> Task instructions: From the records below, determine the number of lines containing "Open". Output that number alone.

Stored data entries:

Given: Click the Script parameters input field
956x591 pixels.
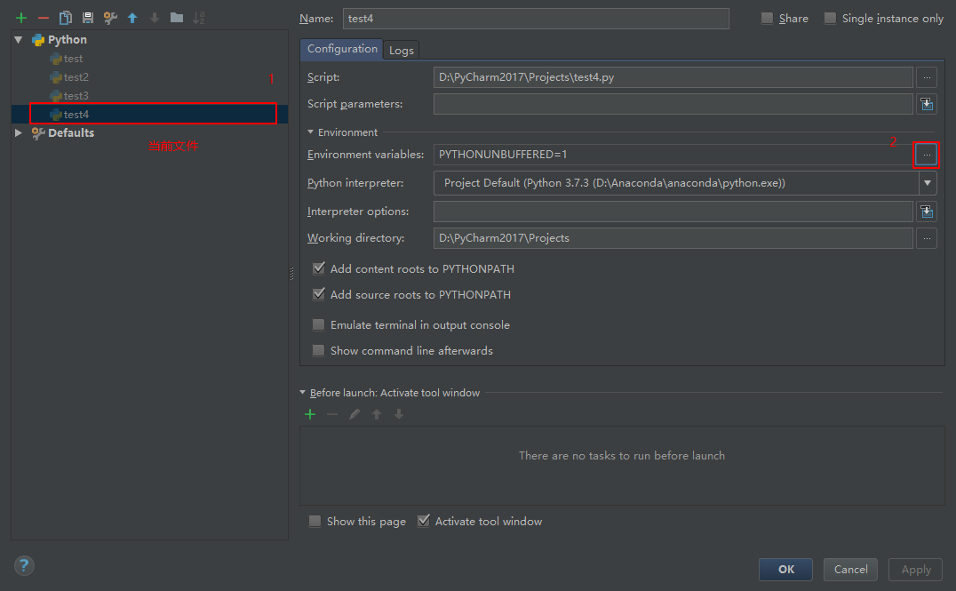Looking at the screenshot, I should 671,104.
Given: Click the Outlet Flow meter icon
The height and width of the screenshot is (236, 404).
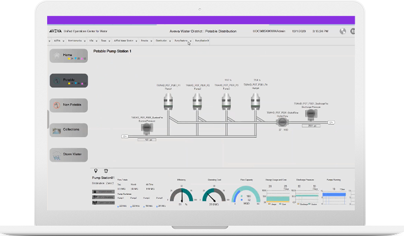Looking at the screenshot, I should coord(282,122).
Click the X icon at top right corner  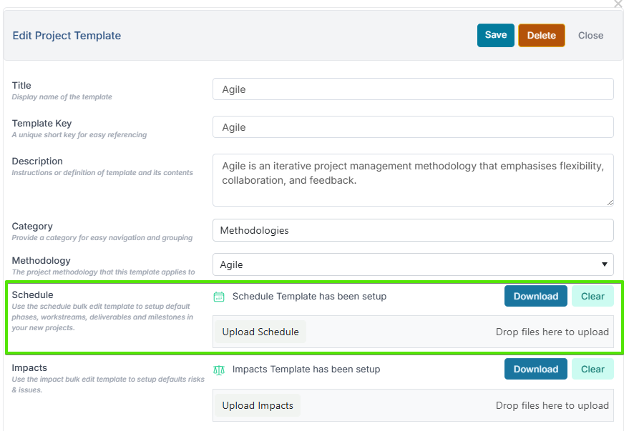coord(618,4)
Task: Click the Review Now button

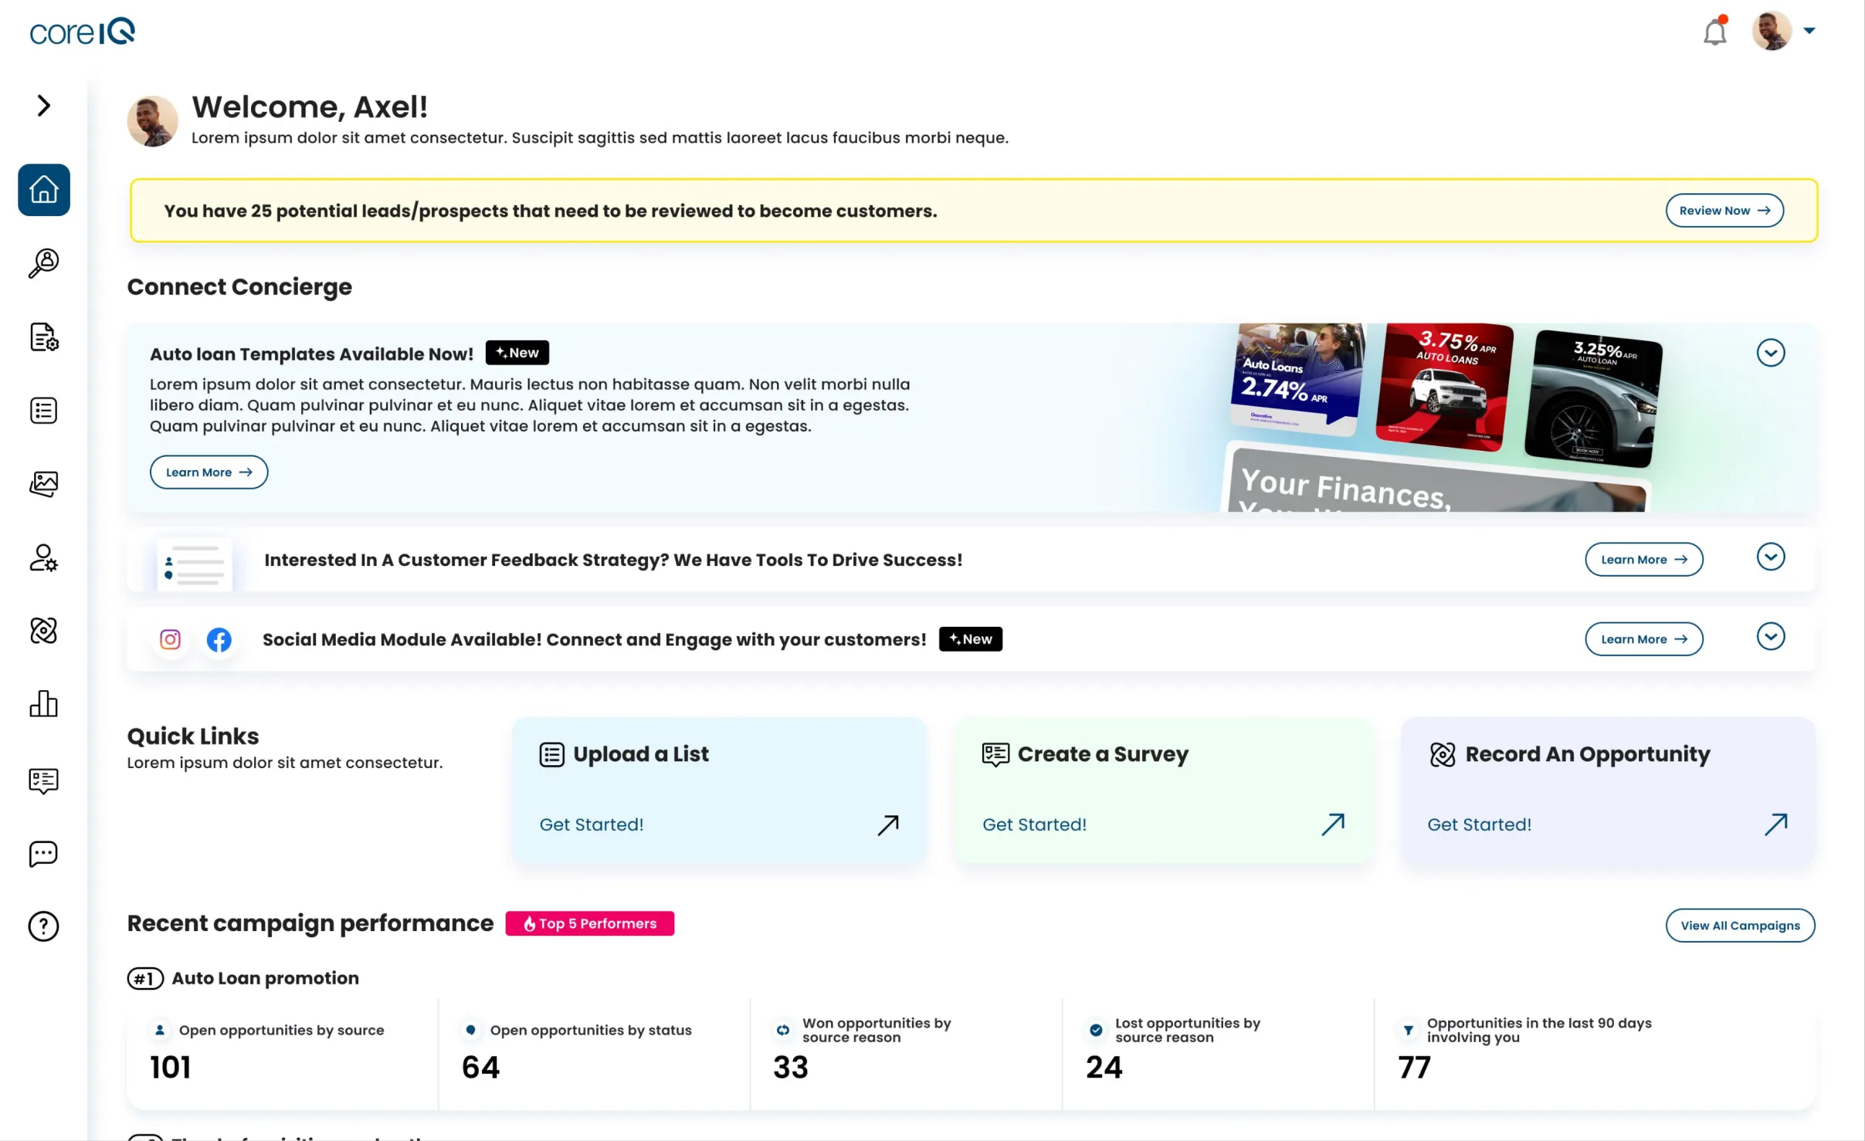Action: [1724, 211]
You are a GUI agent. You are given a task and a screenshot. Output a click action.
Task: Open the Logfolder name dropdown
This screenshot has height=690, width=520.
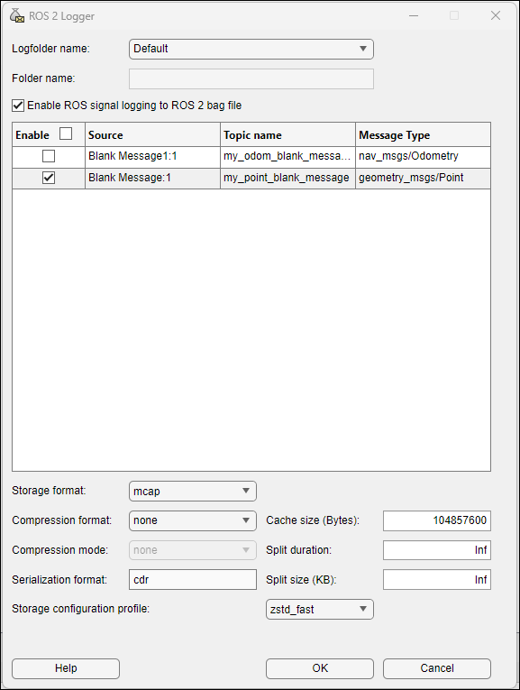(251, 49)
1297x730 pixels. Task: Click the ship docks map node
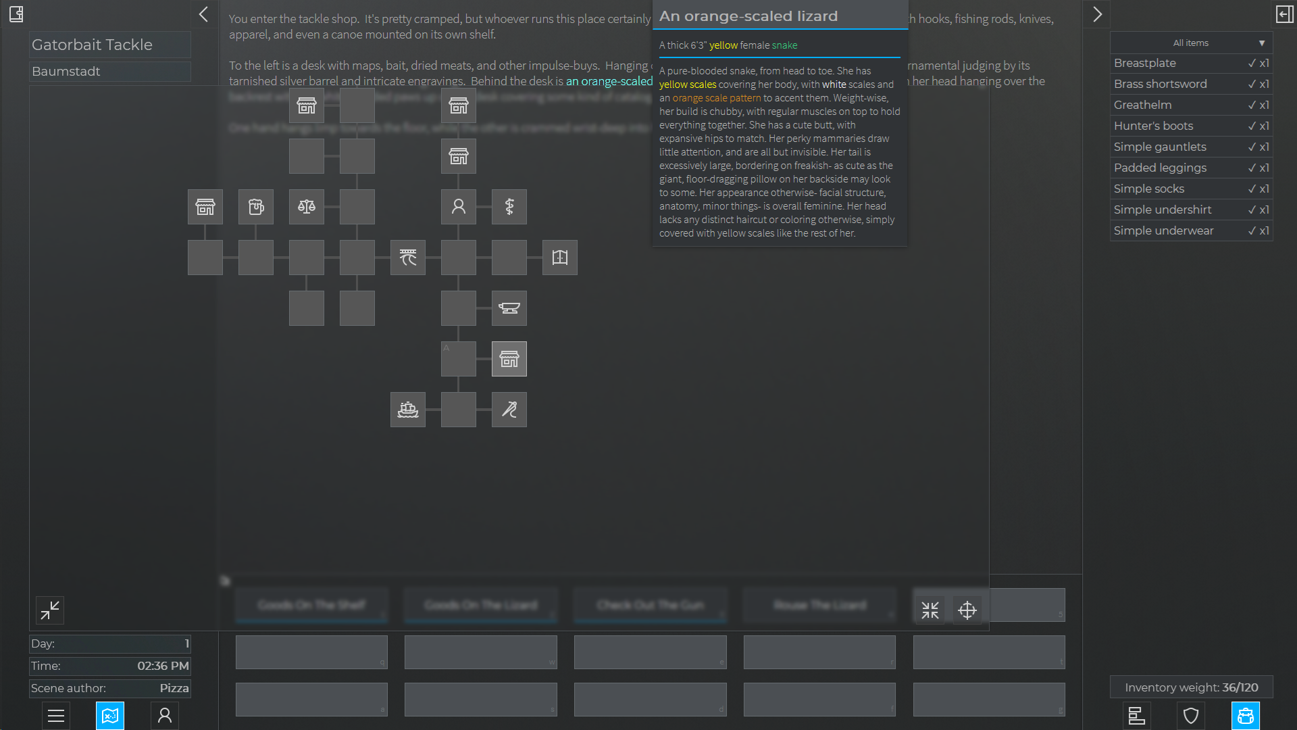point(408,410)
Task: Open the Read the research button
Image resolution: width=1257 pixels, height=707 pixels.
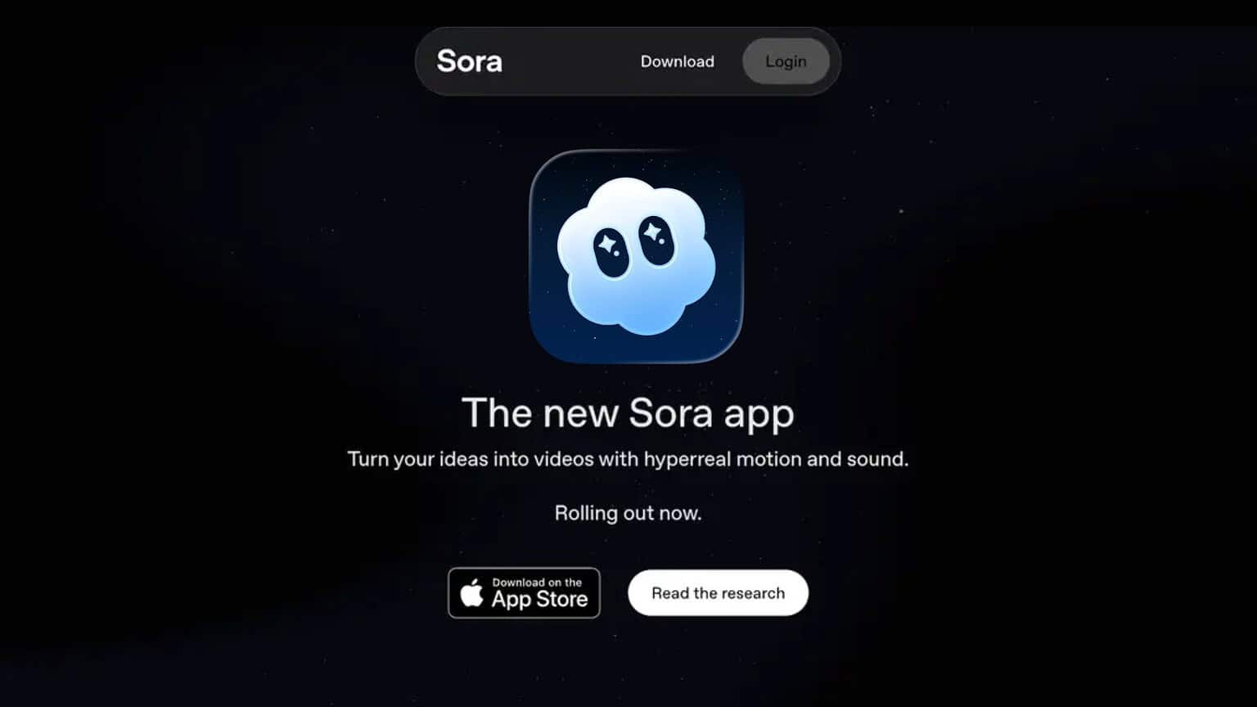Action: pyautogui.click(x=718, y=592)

> Answer to the exercise: 2